-- Ketentuan Latihan --
Ganti "GUI agent" dengan "interface agent" di seluruh butir berikut, lalu tuliskan kembali baris-baris tersebut tanpa perubahan lain.

________________________________________

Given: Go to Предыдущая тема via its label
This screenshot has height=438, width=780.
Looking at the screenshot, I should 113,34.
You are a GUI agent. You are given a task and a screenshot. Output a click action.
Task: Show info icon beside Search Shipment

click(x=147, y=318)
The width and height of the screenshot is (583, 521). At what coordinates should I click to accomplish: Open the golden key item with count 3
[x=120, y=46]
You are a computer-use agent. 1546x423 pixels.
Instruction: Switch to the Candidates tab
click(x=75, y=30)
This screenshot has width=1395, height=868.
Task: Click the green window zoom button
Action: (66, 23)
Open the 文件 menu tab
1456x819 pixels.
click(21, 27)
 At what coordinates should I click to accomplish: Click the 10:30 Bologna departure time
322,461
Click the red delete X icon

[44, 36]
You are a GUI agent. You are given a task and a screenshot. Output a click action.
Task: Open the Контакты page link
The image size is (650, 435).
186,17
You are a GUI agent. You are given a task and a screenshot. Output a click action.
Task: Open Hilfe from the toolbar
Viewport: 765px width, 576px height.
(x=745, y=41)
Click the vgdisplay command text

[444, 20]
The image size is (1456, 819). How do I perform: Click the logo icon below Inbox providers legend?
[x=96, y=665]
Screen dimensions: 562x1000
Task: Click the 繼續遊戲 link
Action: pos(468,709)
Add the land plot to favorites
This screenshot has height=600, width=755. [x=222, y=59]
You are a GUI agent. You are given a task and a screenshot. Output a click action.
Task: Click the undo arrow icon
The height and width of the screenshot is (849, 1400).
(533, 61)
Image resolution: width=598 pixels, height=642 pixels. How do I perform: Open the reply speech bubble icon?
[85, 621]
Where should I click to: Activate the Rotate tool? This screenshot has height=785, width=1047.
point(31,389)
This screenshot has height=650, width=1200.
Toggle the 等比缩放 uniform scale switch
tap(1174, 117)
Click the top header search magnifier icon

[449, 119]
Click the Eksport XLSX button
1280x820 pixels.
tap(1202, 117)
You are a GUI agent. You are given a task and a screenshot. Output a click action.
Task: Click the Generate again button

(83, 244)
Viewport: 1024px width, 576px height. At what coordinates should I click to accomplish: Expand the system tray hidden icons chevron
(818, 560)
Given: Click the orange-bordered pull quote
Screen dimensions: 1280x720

________________________________________

-- Hasil Keluaran --
Given: Go to Предыдущая тема via its label
This screenshot has height=438, width=780.
Looking at the screenshot, I should 113,34.
You are a interface agent. You are given a task and a screenshot. Output a click action.
Task: Show info icon beside Search Shipment

click(x=147, y=318)
The width and height of the screenshot is (583, 521). At what coordinates should I click to accomplish: Open the golden key item with count 3
[x=120, y=46]
You are a computer-use agent. 1546x423 pixels.
Instruction: Switch to the Candidates tab
click(x=75, y=30)
This screenshot has width=1395, height=868.
Task: Click the green window zoom button
Action: (66, 23)
Open the 文件 menu tab
1456x819 pixels.
click(21, 27)
 At what coordinates should I click to accomplish: Click the 10:30 Bologna departure time
322,461
Click the red delete X icon

[44, 36]
You are a interface agent. You are given a task and a screenshot. Output a click action.
Task: Open the Контакты page link
The image size is (650, 435).
186,17
You are a interface agent. You are given a task and a screenshot. Output a click action.
Task: Open Hilfe from the toolbar
Viewport: 765px width, 576px height.
(x=745, y=41)
Click the vgdisplay command text

[444, 20]
The image size is (1456, 819). How do I perform: Click the logo icon below Inbox providers legend?
[x=96, y=665]
Screen dimensions: 562x1000
Task: Click the 繼續遊戲 link
Action: pos(468,709)
Add the land plot to favorites
This screenshot has height=600, width=755. [x=222, y=59]
You are a interface agent. You are given a task and a screenshot. Output a click action.
Task: Click the undo arrow icon
The height and width of the screenshot is (849, 1400).
(533, 61)
Image resolution: width=598 pixels, height=642 pixels. How do I perform: Open the reply speech bubble icon?
[85, 621]
Where should I click to: Activate the Rotate tool? This screenshot has height=785, width=1047.
point(31,389)
This screenshot has height=650, width=1200.
Toggle the 等比缩放 uniform scale switch
tap(1174, 117)
Click the top header search magnifier icon

[449, 119]
Click the Eksport XLSX button
1280x820 pixels.
tap(1202, 117)
You are a interface agent. You are given a task and a screenshot. Output a click action.
Task: Click the Generate again button

(83, 244)
Viewport: 1024px width, 576px height. At what coordinates should I click to accomplish: Expand the system tray hidden icons chevron
(818, 560)
Given: Click the orange-bordered pull quote
Screen dimensions: 1280x720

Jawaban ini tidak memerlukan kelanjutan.